■ **What the exercise asks**
Take each line below that has "agent" and copy it.

■ **Data to use**

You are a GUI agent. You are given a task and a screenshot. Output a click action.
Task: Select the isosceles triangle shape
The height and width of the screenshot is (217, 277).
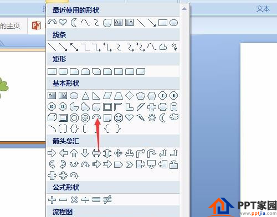pyautogui.click(x=85, y=96)
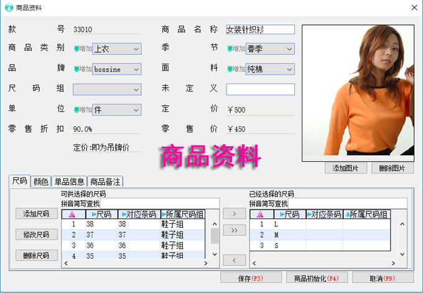This screenshot has width=423, height=293.
Task: Move selected size right with > button
Action: 234,213
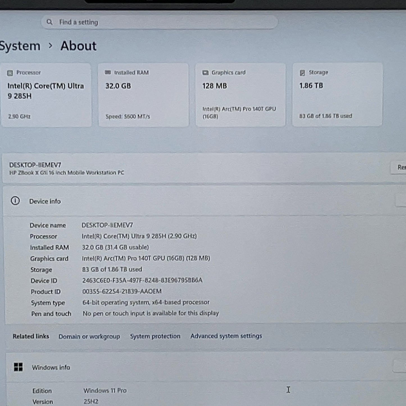Click the search magnifier icon
The height and width of the screenshot is (406, 406).
(49, 22)
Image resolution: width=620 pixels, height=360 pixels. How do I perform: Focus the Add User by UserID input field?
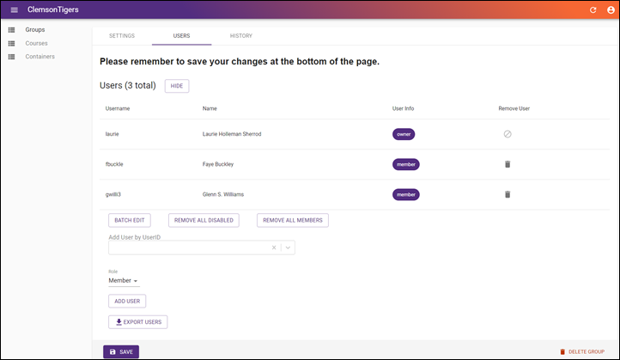[189, 247]
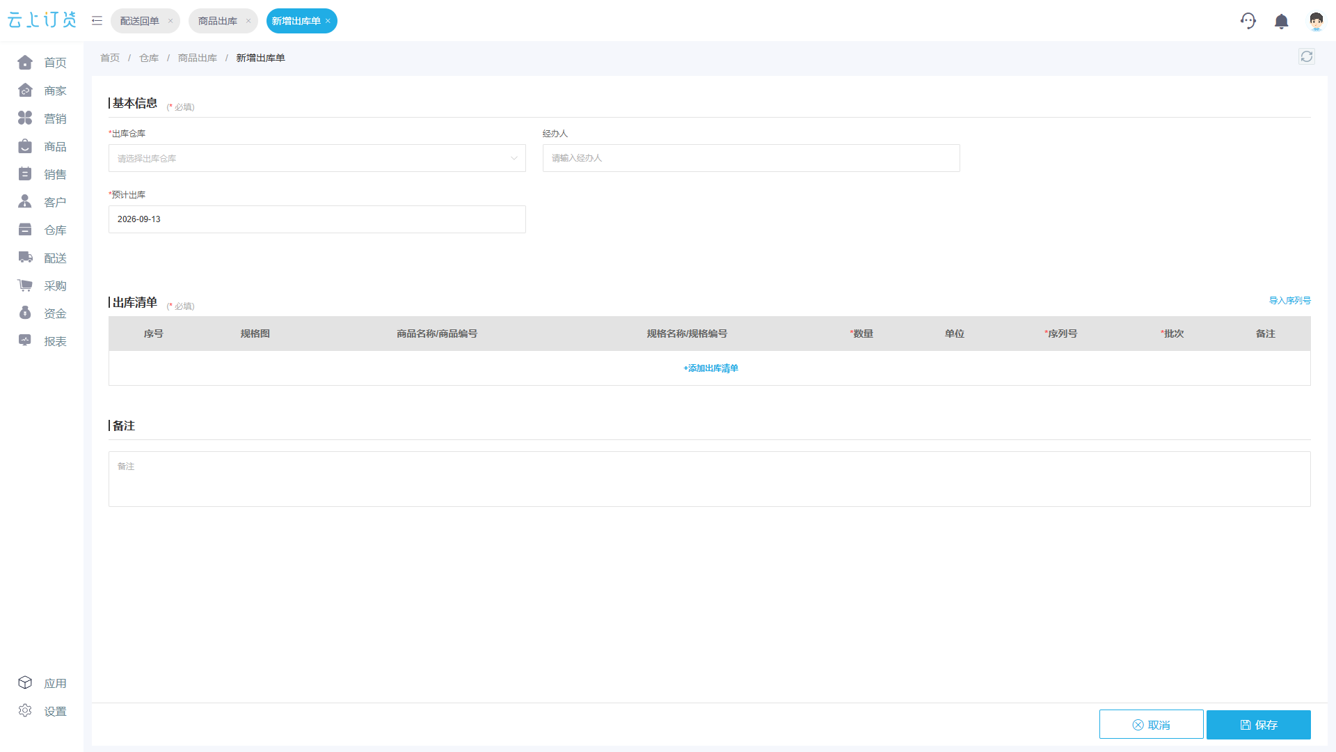Image resolution: width=1336 pixels, height=752 pixels.
Task: Click +添加出库清单 link
Action: pyautogui.click(x=710, y=368)
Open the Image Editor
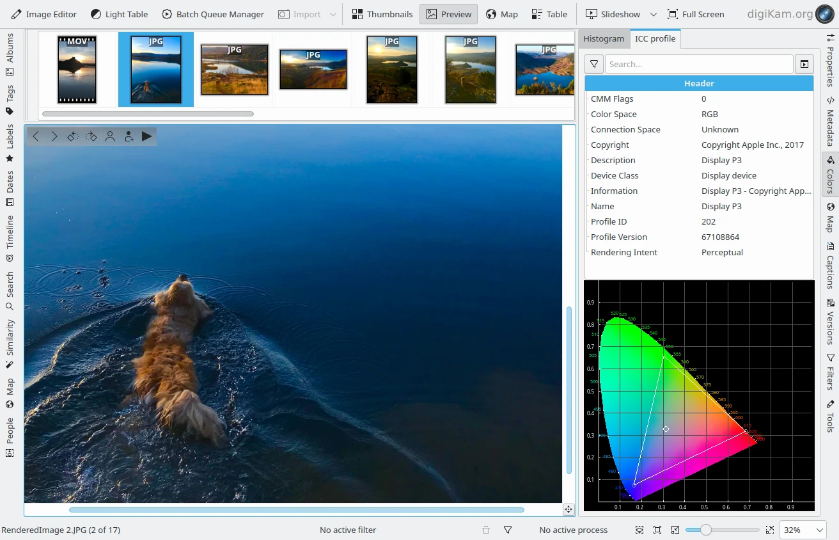This screenshot has height=540, width=839. point(44,14)
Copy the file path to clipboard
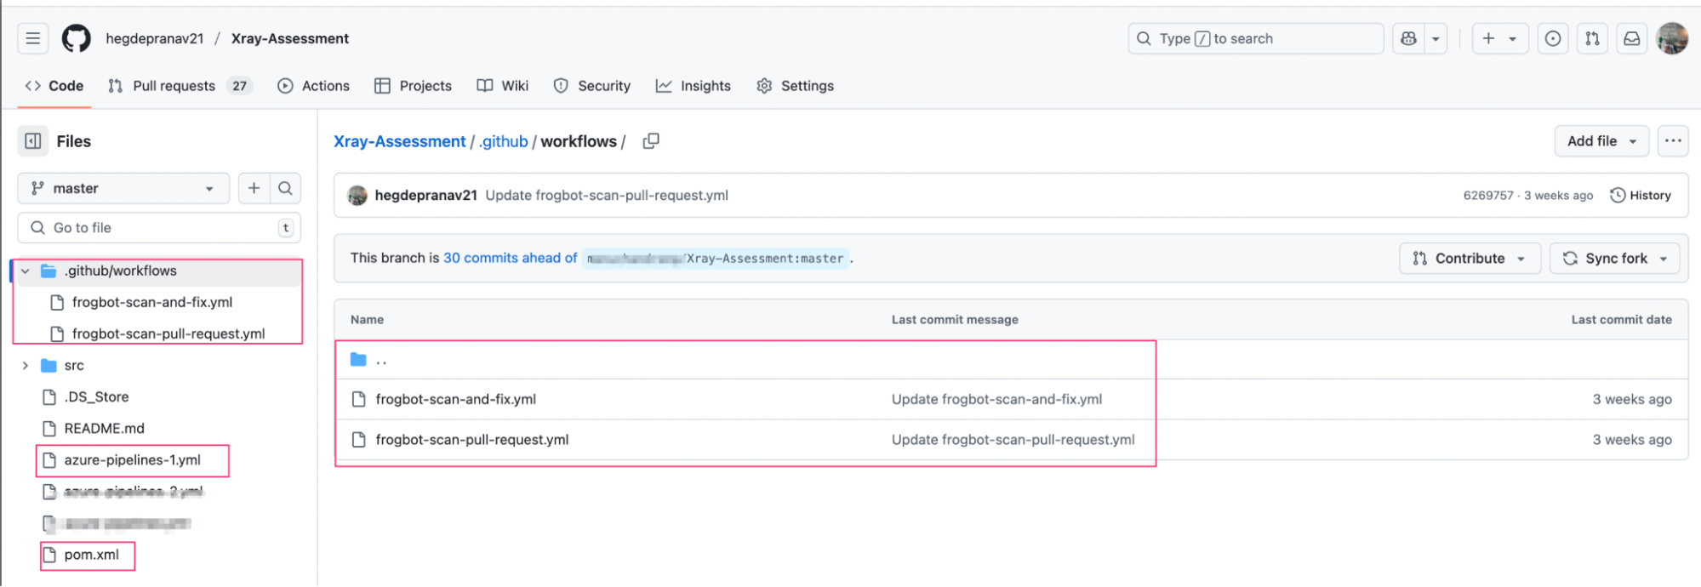The width and height of the screenshot is (1701, 587). pyautogui.click(x=651, y=141)
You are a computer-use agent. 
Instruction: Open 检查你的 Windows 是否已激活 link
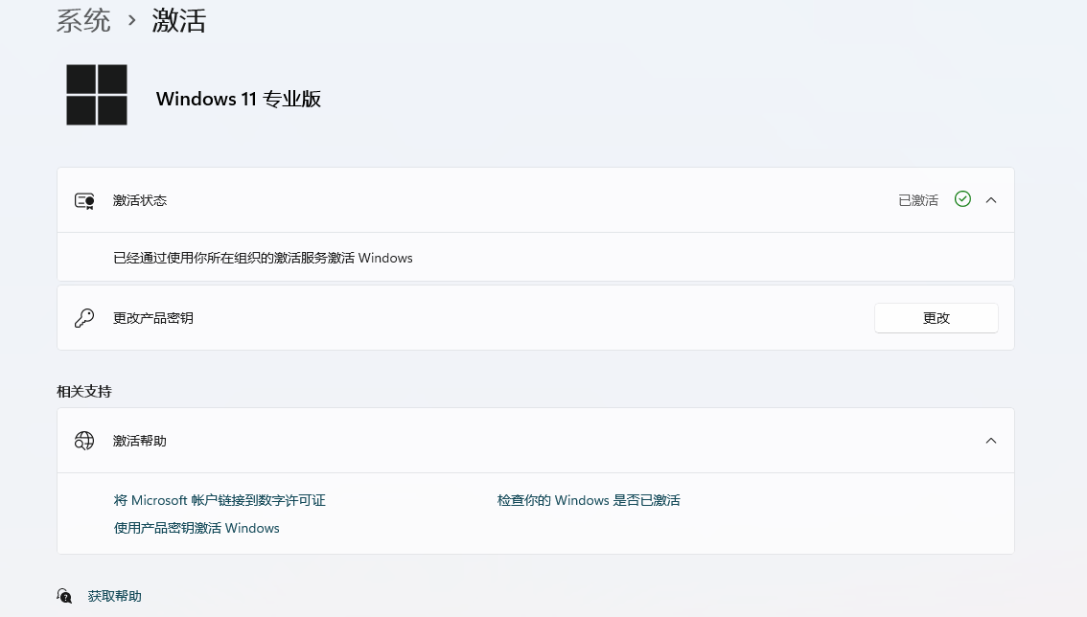(589, 500)
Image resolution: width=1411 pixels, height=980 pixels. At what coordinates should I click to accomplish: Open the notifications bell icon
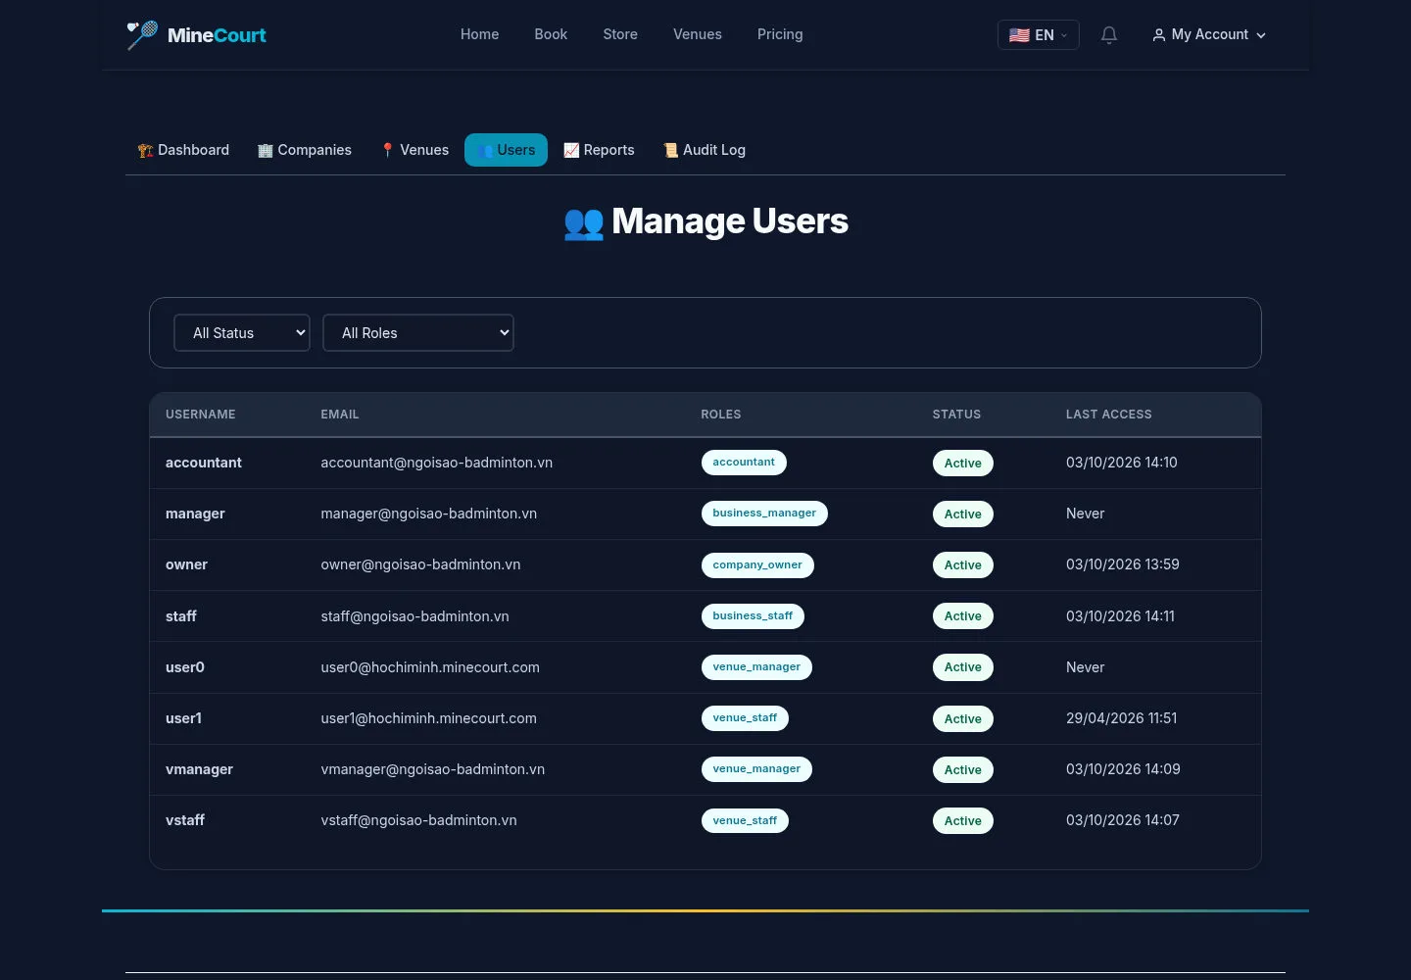[1109, 35]
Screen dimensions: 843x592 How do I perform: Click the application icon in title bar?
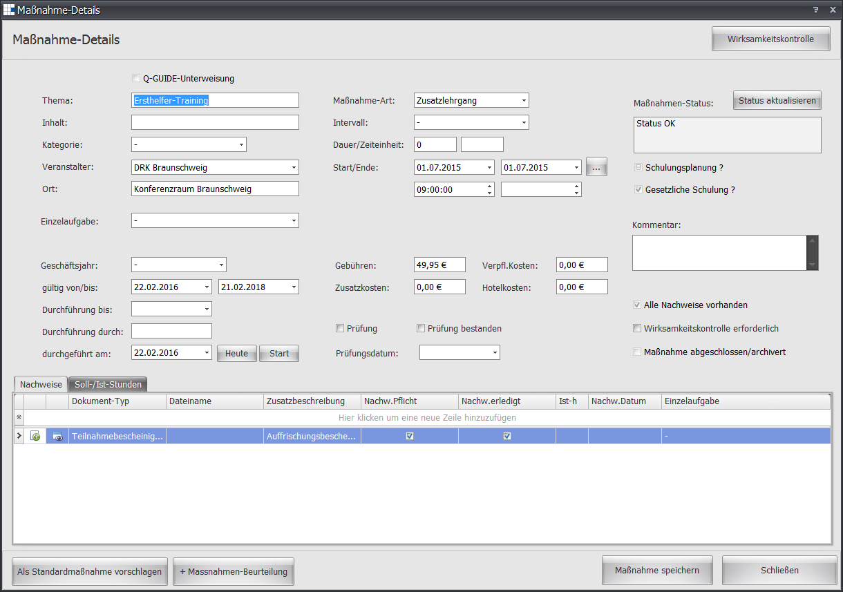(x=9, y=10)
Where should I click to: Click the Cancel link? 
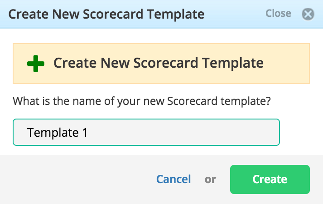tap(174, 179)
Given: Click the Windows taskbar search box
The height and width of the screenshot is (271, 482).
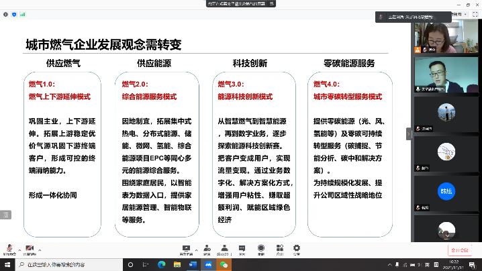Looking at the screenshot, I should pos(74,264).
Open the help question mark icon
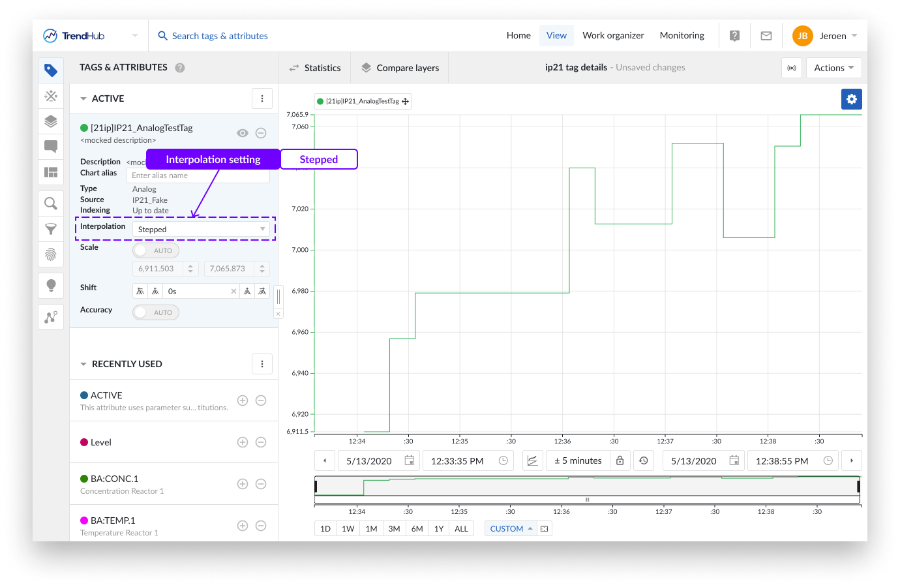 coord(734,36)
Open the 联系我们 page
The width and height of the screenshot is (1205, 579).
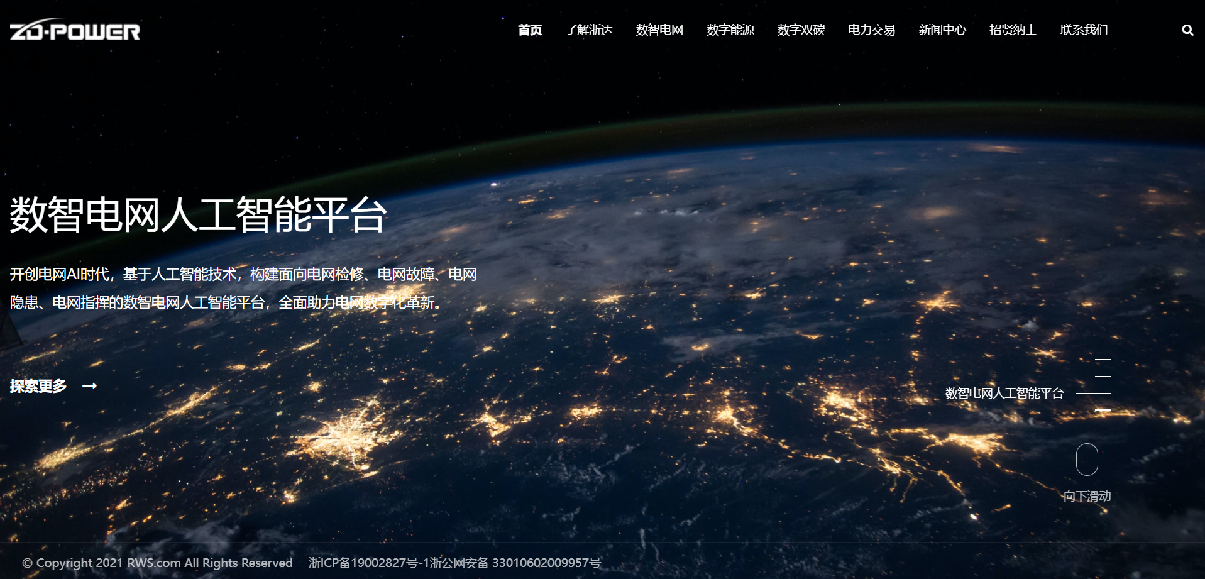pyautogui.click(x=1084, y=30)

■ **Finished exercise**
You are a GUI agent. You are given a task and a screenshot. Output a click action.
You are a computer-use agent. 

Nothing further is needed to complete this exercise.